■ AIM OF THE TASK:
The word to find is "computer". Copy each line of the material that contains it.

* * * * * * * * *

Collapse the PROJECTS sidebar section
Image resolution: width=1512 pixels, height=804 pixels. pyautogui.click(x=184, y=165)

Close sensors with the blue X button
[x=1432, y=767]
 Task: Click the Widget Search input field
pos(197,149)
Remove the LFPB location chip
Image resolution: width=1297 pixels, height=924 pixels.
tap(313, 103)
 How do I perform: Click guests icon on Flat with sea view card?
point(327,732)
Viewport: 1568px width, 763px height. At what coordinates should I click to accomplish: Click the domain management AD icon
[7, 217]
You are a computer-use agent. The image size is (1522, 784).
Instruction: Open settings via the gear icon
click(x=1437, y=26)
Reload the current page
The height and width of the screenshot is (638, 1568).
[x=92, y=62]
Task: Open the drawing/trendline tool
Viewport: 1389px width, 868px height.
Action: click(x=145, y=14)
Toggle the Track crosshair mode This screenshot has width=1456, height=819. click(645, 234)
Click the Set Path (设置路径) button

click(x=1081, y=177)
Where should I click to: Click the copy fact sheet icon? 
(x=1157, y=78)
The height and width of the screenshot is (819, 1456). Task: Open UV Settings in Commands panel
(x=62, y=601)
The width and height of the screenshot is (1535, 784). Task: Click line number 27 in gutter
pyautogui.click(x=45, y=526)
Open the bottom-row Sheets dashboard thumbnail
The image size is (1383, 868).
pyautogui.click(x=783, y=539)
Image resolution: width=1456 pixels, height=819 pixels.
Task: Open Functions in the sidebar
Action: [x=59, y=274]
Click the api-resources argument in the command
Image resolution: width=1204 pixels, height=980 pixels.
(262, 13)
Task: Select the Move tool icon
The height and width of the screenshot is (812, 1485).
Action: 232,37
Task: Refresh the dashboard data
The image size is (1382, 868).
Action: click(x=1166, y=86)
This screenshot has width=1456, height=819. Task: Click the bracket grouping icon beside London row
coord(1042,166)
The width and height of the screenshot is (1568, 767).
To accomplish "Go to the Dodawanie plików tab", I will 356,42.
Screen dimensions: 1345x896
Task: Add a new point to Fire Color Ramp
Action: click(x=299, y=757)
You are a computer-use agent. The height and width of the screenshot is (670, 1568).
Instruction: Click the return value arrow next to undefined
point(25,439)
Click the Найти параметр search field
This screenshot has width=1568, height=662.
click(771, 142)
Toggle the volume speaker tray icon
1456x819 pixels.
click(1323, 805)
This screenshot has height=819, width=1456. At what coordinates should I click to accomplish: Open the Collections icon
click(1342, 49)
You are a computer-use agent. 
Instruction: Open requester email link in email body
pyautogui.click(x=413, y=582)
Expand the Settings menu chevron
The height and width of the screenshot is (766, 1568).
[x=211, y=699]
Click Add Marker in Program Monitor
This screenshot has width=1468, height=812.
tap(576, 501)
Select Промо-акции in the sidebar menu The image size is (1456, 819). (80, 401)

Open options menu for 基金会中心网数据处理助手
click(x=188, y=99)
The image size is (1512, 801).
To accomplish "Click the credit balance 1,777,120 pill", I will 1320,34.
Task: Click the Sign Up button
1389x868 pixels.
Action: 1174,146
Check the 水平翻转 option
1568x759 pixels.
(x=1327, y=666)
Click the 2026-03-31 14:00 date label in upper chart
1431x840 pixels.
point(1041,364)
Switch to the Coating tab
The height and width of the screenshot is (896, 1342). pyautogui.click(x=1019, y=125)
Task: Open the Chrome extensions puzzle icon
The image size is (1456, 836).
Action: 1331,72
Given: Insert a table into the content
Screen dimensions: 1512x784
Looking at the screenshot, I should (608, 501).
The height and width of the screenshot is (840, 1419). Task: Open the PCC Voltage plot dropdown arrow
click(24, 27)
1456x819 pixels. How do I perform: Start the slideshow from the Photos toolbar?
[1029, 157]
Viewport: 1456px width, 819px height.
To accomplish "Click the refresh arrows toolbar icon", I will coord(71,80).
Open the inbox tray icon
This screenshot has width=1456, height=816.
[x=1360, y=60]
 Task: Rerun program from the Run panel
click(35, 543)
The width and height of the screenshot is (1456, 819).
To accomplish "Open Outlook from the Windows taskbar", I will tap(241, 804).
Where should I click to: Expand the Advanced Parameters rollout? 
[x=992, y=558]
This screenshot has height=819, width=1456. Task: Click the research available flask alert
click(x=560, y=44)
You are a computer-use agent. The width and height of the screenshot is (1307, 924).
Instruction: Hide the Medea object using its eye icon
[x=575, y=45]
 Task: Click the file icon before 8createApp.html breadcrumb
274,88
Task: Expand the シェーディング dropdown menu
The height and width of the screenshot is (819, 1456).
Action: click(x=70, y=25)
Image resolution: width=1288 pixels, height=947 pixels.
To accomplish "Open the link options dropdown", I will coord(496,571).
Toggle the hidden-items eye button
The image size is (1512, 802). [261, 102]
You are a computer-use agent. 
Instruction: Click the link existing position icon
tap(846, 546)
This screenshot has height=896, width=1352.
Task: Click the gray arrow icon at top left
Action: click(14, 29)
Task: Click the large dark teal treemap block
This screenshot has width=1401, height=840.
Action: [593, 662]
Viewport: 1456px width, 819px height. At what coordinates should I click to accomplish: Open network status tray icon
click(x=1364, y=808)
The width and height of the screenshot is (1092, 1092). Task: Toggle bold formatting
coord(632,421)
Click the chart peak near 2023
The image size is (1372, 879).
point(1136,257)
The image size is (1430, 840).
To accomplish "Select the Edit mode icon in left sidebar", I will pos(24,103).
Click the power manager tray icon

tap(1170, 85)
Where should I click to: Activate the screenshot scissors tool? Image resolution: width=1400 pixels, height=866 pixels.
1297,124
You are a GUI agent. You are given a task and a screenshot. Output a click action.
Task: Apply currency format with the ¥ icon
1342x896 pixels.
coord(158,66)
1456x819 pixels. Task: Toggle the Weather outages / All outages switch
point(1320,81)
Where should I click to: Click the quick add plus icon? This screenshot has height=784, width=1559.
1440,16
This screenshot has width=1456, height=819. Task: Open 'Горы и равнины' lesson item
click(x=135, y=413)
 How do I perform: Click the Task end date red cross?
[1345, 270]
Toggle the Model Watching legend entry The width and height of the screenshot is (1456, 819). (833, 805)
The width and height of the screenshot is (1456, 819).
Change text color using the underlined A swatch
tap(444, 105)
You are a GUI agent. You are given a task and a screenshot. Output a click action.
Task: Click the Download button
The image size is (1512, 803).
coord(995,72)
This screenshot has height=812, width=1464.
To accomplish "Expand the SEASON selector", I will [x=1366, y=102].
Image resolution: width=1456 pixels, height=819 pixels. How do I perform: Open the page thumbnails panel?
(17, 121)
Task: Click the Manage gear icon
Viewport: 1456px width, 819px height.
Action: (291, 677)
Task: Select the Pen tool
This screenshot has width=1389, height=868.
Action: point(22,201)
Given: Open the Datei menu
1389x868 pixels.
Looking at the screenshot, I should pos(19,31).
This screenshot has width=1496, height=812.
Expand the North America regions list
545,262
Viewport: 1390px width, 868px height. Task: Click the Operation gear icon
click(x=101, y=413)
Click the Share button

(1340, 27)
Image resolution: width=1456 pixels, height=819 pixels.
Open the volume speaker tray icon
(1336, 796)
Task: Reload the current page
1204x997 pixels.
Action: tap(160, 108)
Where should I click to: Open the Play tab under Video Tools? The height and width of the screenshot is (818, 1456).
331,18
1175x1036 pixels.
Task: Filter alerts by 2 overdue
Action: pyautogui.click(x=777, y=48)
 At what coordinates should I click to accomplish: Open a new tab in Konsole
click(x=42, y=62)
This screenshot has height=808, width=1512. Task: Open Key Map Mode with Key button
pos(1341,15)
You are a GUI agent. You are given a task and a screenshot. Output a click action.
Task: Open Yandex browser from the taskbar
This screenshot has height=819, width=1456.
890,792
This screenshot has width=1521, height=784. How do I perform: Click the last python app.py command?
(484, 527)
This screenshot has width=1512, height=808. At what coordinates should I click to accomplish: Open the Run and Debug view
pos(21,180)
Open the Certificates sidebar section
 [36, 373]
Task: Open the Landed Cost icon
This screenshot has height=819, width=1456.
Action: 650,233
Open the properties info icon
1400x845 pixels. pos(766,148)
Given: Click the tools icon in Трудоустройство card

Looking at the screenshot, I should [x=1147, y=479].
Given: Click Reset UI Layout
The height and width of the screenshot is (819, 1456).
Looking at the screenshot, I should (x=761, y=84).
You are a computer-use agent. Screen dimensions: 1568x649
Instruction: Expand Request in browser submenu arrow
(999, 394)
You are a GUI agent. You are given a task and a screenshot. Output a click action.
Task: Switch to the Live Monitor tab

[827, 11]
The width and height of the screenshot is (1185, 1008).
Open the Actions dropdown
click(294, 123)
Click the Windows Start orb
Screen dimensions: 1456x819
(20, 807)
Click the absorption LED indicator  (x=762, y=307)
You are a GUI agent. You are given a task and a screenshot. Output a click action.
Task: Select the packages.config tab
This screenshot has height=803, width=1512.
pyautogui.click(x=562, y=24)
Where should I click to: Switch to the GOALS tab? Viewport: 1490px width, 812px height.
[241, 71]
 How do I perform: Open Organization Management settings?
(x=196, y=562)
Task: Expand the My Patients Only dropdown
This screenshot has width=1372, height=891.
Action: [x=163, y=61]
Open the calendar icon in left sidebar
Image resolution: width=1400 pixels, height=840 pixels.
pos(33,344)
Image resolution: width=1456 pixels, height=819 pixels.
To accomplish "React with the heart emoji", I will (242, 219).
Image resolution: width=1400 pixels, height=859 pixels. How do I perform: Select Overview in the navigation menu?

* * * * * * * * *

■ SOLUTION:
You are a computer-use agent. The image size is (1522, 784).
You are a computer-use agent. The height and width of the screenshot is (670, 1568).
You are a computer-use agent. 
You are a computer-use agent. The width and height of the screenshot is (1307, 924).
You are a computer-use agent. 
You are a computer-use agent. Screen dimensions: 1568x649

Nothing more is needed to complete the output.